Friday, September 22, 2006

End of Homecoming

This nutty week is finally coming to an end. It's Friday of homecoming week. On Monday we had coronation at 2. Now we have a pep fest at 2. In between we had NWEA testing for the whole damn student body. We had an evacuation and lock down drills (in the same afternoon). Now this Friday morning I have several students coming up to me asking to get out of class for their class dances that they're going to do during the pep fest. I shouldn't have let them miss, but I'm too much of a wuss. At least they came in to tell me. What I don't get is why they need to miss class for these dance rehearsals (God knows they missed enough class time this week for other homecoming related activities).

I mean God forbid these kids have to get up extra early to rehearse before school. God forbid they have to miss practice after school. Lord only knows how far sports will get them in their lives. Who cares about being in class and learning how to write. Yet, oddly enough, what did they just tell us last week at our common prep meeting - work on those skills to get the test scores up. But I guess we have to work on shaking our booties around here instead.

Now I'm not anti-homecoming. I had a blast at coronation. But I'm anti-missing class time for crap that could be taken care of outside of class. And of course most of the kids involved in the dance are also involved in sports, so they miss even more time.

It's the same double standard that exists all the time during the year. Keep those test scores up, but let's let the hockey team out to practice during playoffs. Provide students with the skills they'll need to compete in the job force, but don't get in the way of rehearsals or extra curricular commitments. Sour grapes I guess.

But I am still looking forward to the pep fest and big game.
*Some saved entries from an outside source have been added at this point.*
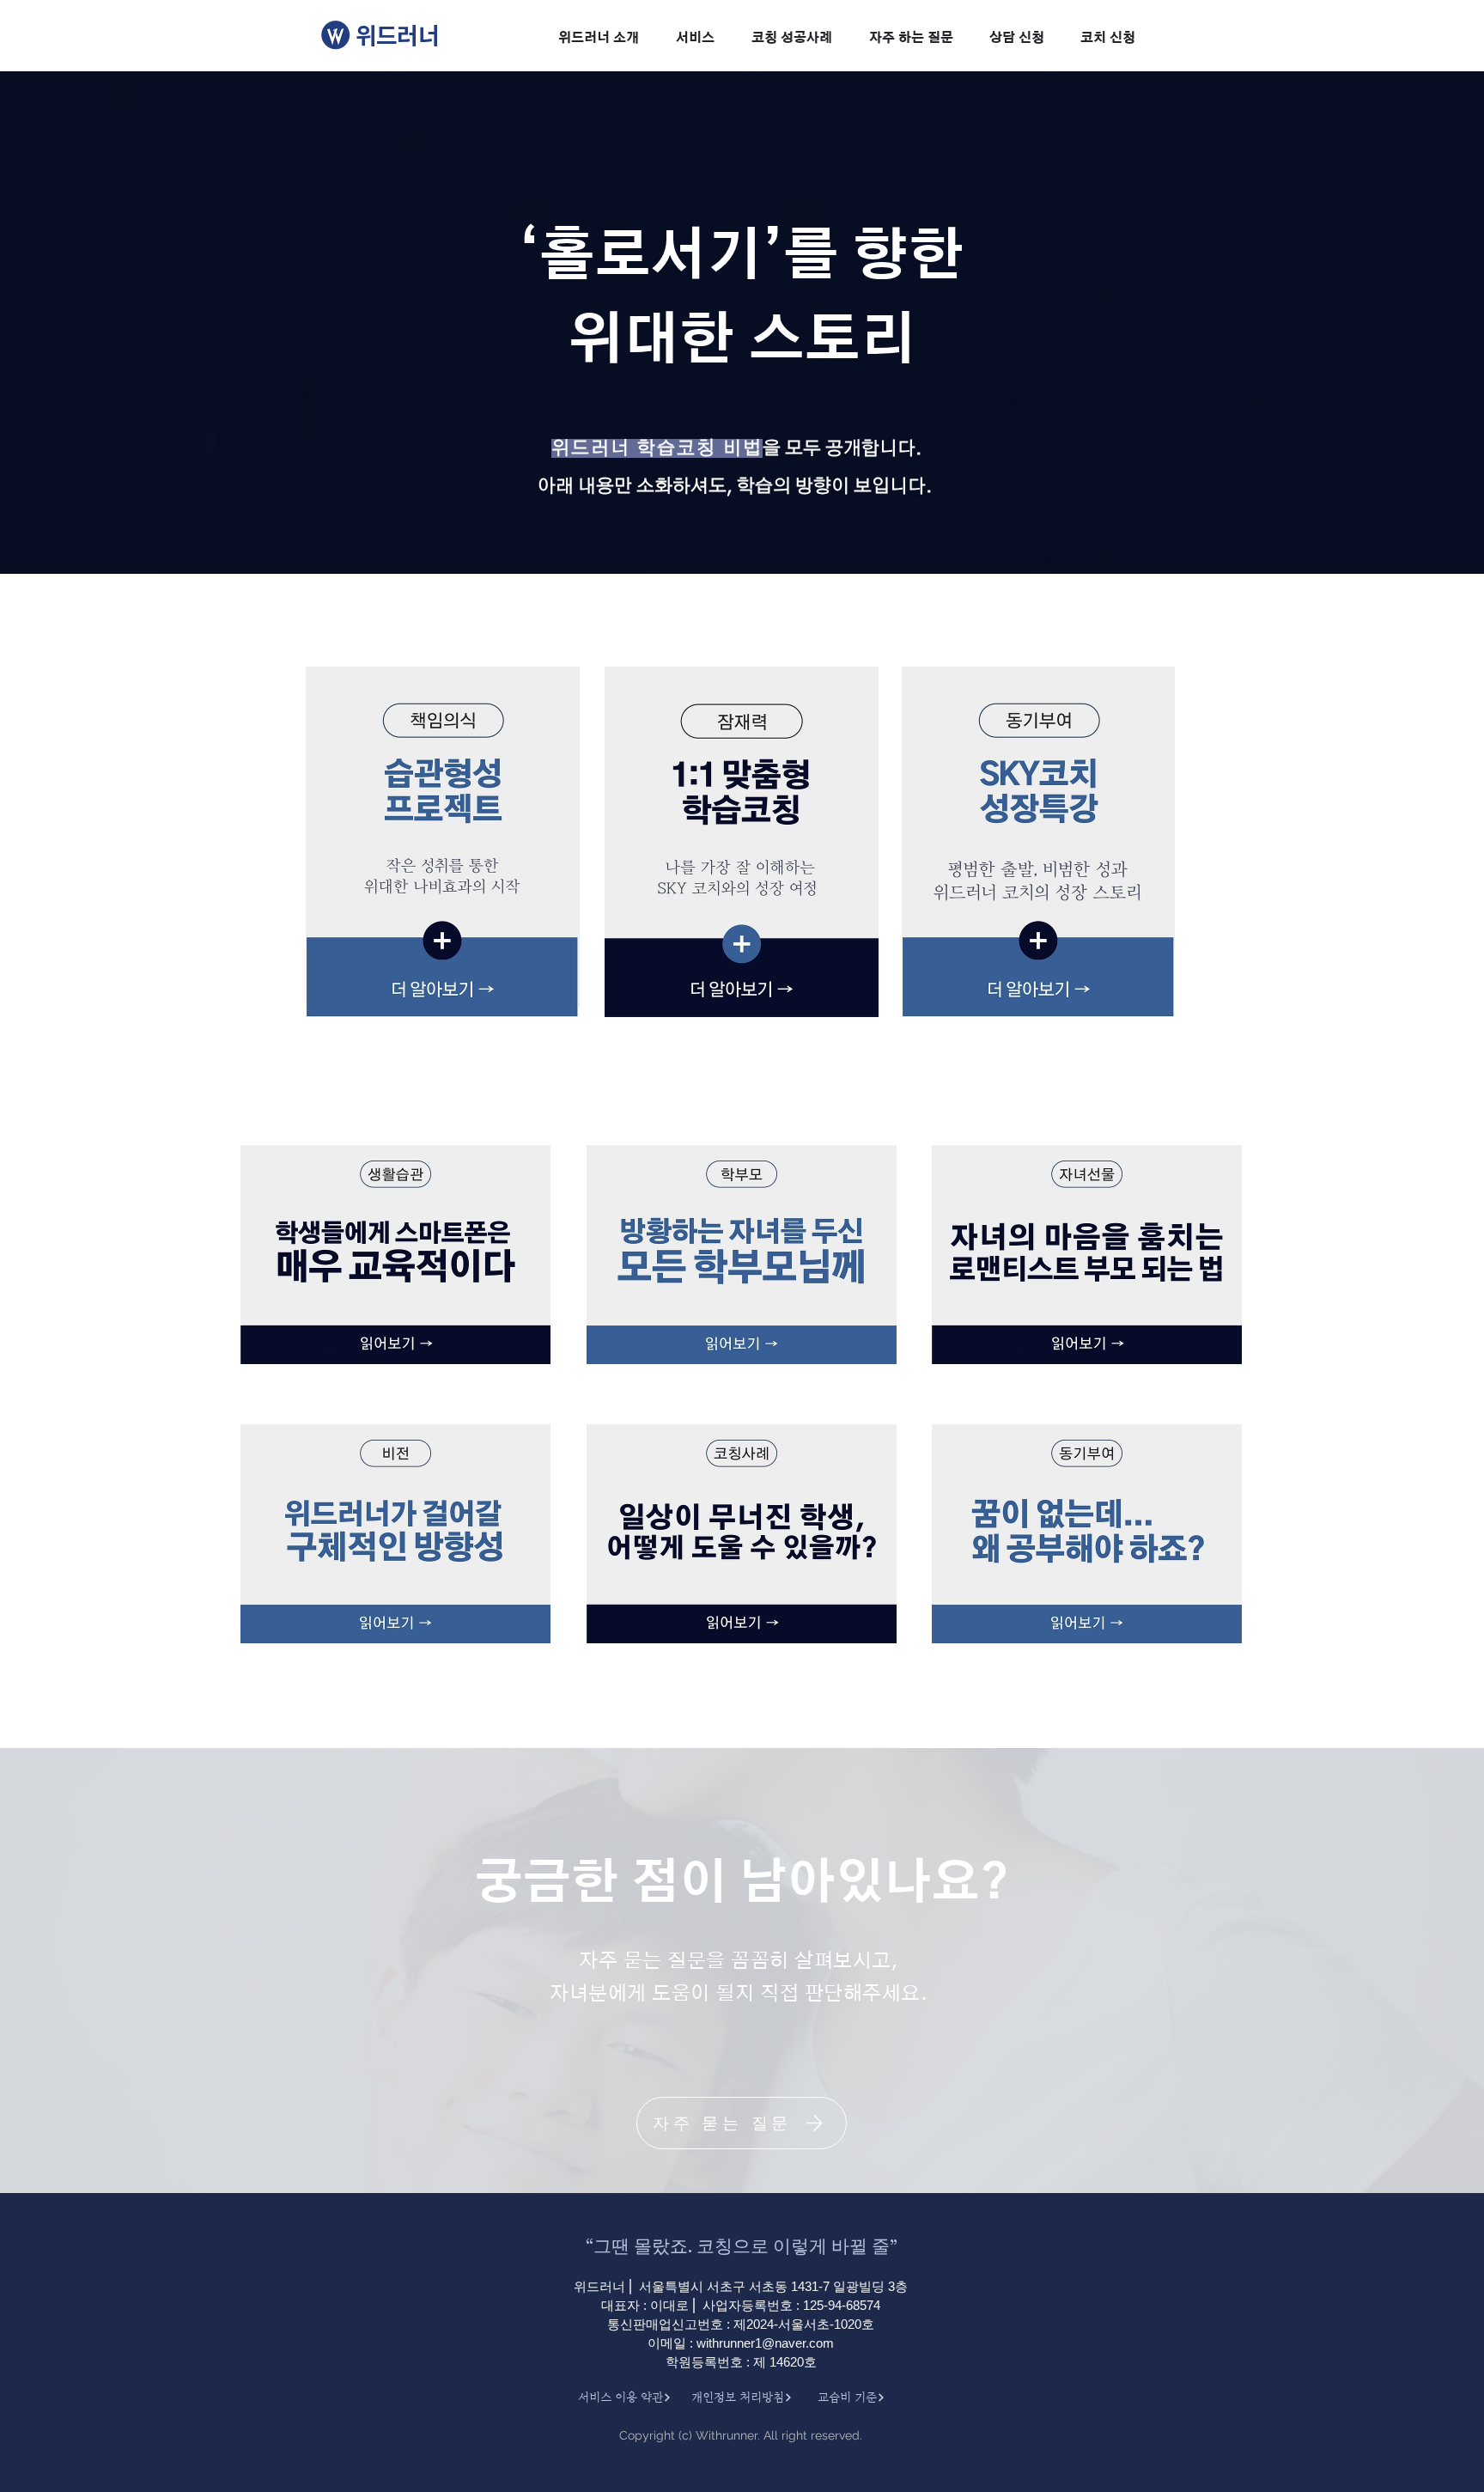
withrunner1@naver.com (765, 2343)
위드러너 (397, 35)
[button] (598, 38)
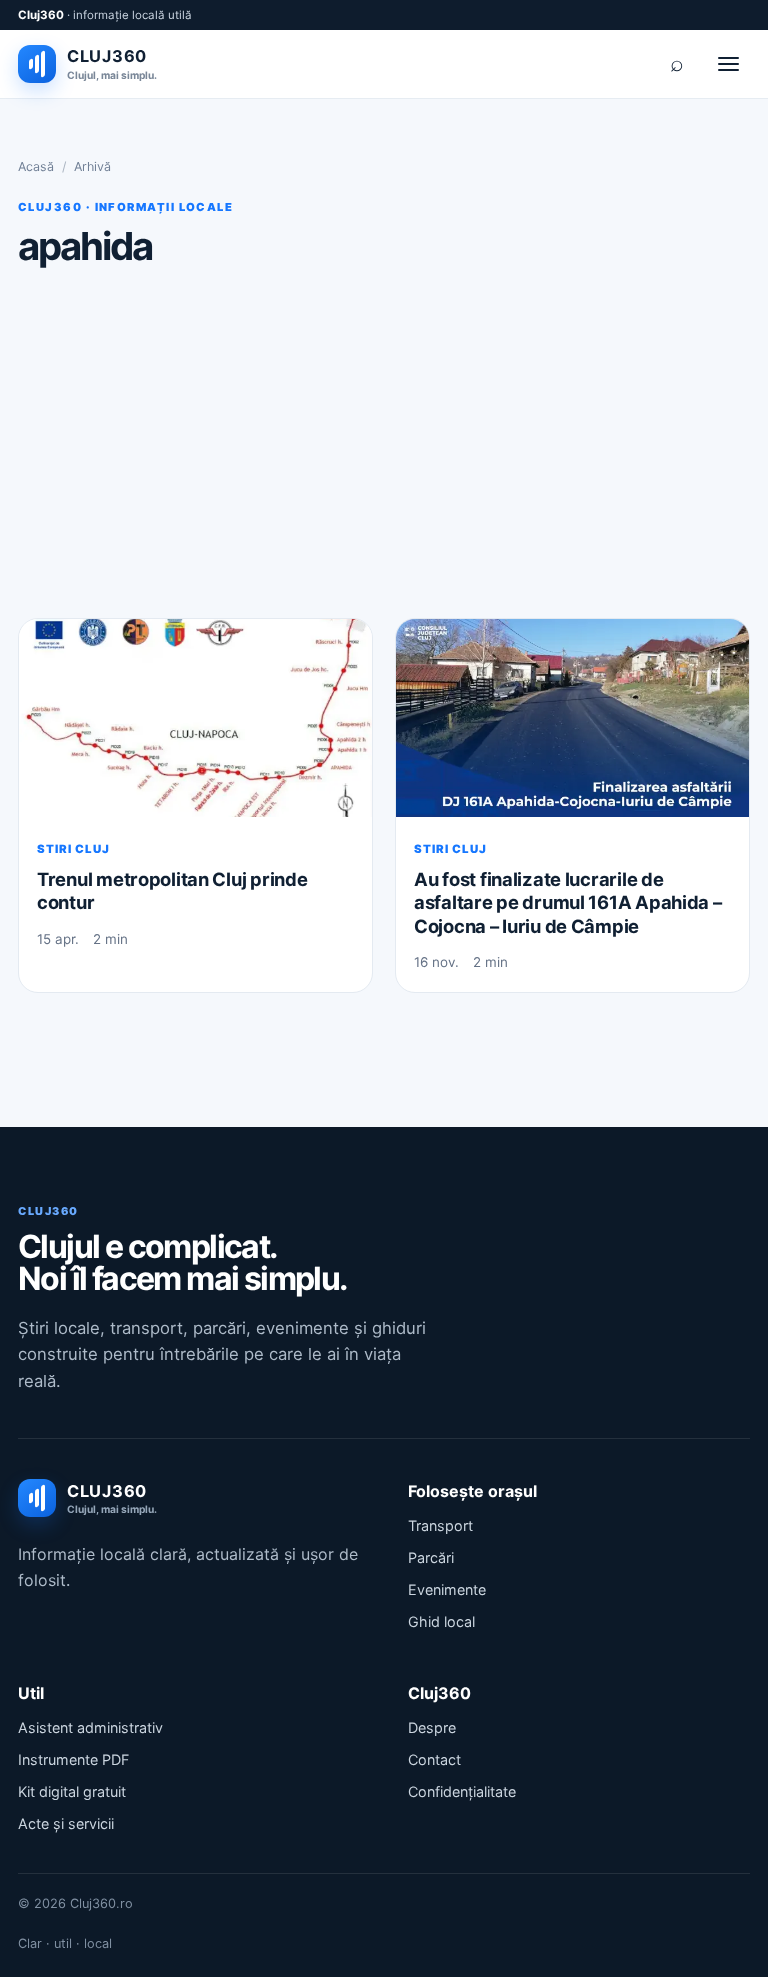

I'm not against outside activities. After all, I'm a coach.

I just think it should be extra. In my classes I've instituted a new policy - one I got from my uncle, a retired English professor from Colorado. Students get three excused absences - no questions asked. Once they miss their fourth class period (regardless of the excuse - choir trip, football trip, FFA trip, tanning session, Granny's sick, WHATEVER), not only do they have to make up whatever they missed, but they also have to write an essay of at least B quality in order to get credit for what they missed. Of course, my athletes complained right away about this. I simply told them, "As an athlete, I expect MORE out of you. Not less. You've decided to be part of something extra. So you have to do extra." I'm sick of us, not just as a school, but also as a culture, of expecting less from those involved in activities.